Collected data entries
*****
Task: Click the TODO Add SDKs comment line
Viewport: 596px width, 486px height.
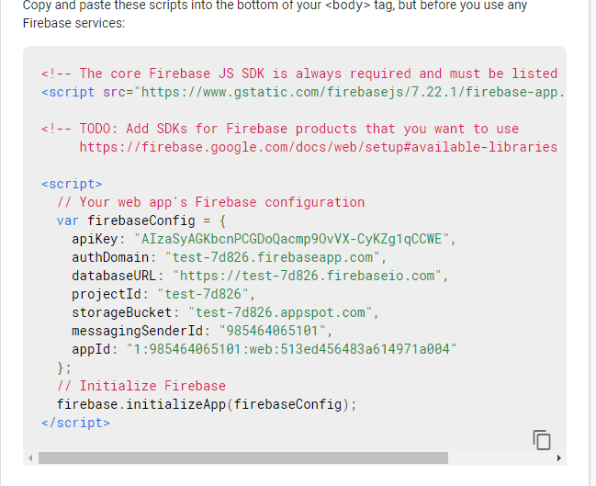Action: pyautogui.click(x=280, y=129)
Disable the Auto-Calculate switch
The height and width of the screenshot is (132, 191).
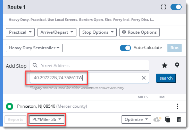[125, 48]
*****
WORK TASK —
Repeat the data word for word, excluding any image.

TASK OUTPUT —
Task: Click the TODO Add SDKs comment line
Viewport: 596px width, 486px height.
Action: pyautogui.click(x=280, y=129)
Disable the Auto-Calculate switch
The height and width of the screenshot is (132, 191).
[125, 48]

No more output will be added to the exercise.